Je trempai un nouveau biscuit dans mon thé, quelque peu sonnée. Peut-être était-ce Mr. Kristof qui avait été témoin de la scène - ce qui avait dû participer à l'attachement qu'il semblait porter à Lilith et son frère. Je ne pus m'empêcher de me demander à propos de quoi ses parents s'étaient disputés.

- Je me souviens par contre, commença mon père soudainement bien trop sérieux, que tout est une question de préservation du patrimoine et du sang avec les Parker.

Je déglutis et détournai le regard, sentant clairement le vent tourner. L'attitude de mon père changea effectivement alors qu'il réfléchit. Il finit par poser ses yeux sur moi - en tout cas, j'avais l'impression de sentir le poids de son regard, et je n'osai pas avaler le biscuit. Je n'avais plus très faim. Il était évident qu'il savait ; et qu'il savait que je savais. Mon cœur reprit de plus belle et j'eus soudainement chaud.

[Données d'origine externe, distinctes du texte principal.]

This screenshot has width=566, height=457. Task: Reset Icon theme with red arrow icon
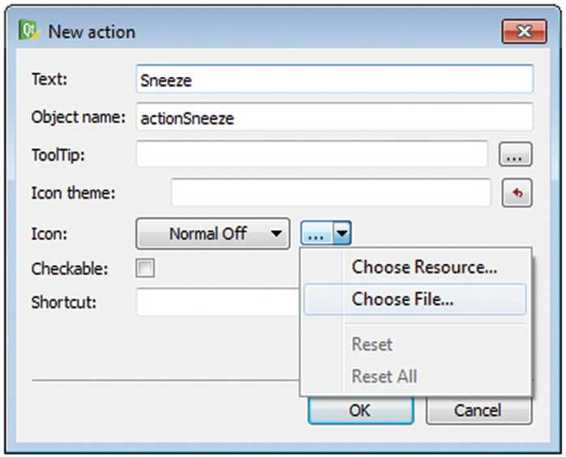tap(517, 193)
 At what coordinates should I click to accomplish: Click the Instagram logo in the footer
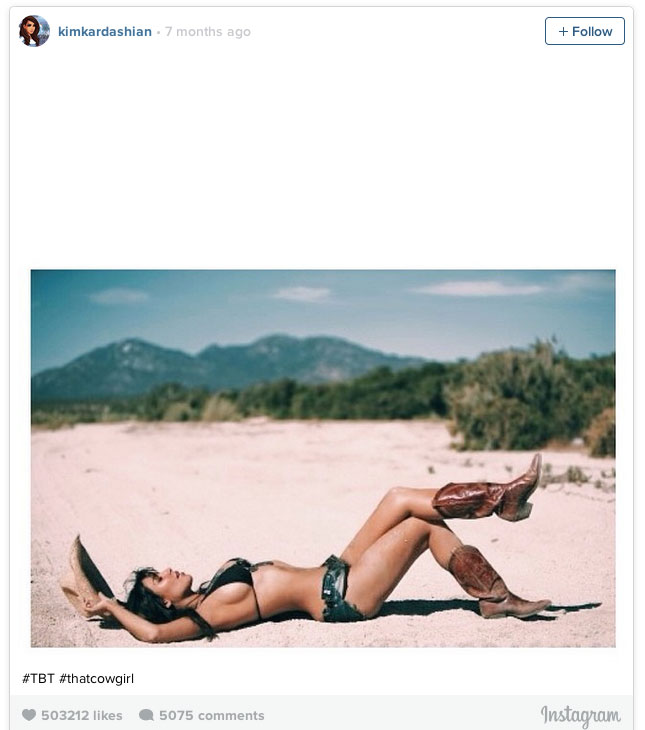(x=580, y=716)
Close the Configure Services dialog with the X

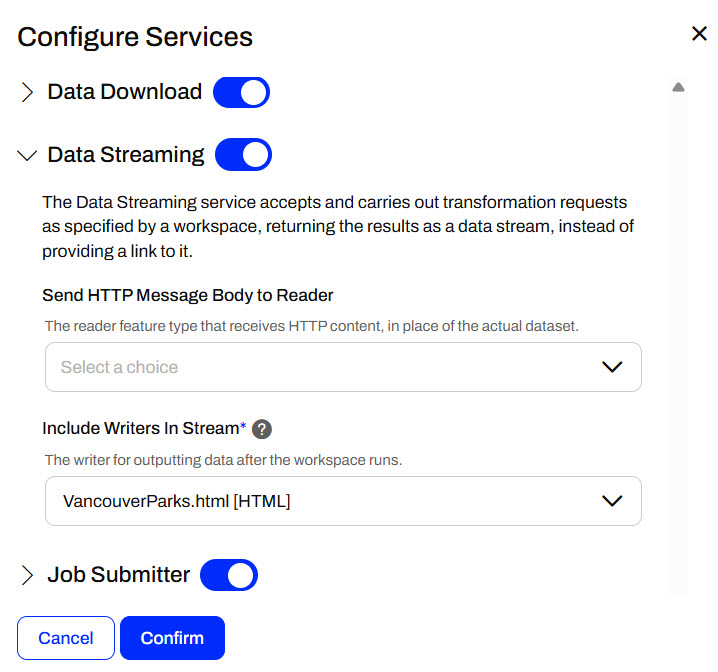pos(699,34)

- Maintenant que j'y pense, dit-il enfin d'une voix difficilement reconnaissable, je suis pratiquement sûr qu'au-delà de l'art de se mouvoir en société, le mariage arrangé est également une pratique qui se transmet de générations en générations dans ce genre de famille.

- Papa…, soupirai-je.

- Je ne veux pas que tu te fasses du mal, Eyrin.

- Je l'apprécies vraiment papa, je ne veux pas… Je veux juste être avec elle, c'est tout.

- Tu l'apprécies maintenant, tu tombes amoureuse ensuite, puis tu as le cœur brisé quand elle devra…

- Papa, s'il te plaît… Je suis juste bien avec elle, c'est tout. Pourquoi est-ce que tout le monde a toujours besoin de tout complexifier ?

- Je suis ton père, Eyrin. Tu ne peux pas me demander d'être d'accord avec cette… situation.

- Parce que tu crois peut-être que je suis d'accord avec cette situation ? Ce qu'ils lui font subir est franchement dégueulasse. Tout ce que je te demande, c'est de respecter mon choix.

- Tu réalises que nous ne parlons pas du tout de la même situation, pas vrai ?

Bien évidemment que nous ne parlions pas du tout de la même situation, parce que personne n'en avait quoique ce soit à faire de Lilith ; comme si la situation la plus grave était celle dans laquelle j'étais, et pas celle dans laquelle elle était prise. Je n'avais jamais ressenti ce genre de sensations envers mon père et fut déçue qu'il réagisse comme cela. Il était capable d'avoir toutes les belles paroles du monde sur Poudlard et nos professeurs, sur le fait qu'il ne fallait pas juger les personnes parce que nous ne connaissions pas réellement leur vécu, les ressources ou les choix qu'ils avaient alors à disposition, mais quand il s'agissait de voir cette situation dans son entièreté sans prendre automatiquement le parti de sa fille, il n'y avait plus personne.

Je soupirai et abandonnai soudainement ma tasse encore chaude sur la table de la cuisine avant de prendre la direction de ma chambre.

- Eyrin, il faut vraiment que tu arrêtes de fuir la discussion dès que tu es en colère, fit la voix de mon père alors que je montais les escaliers.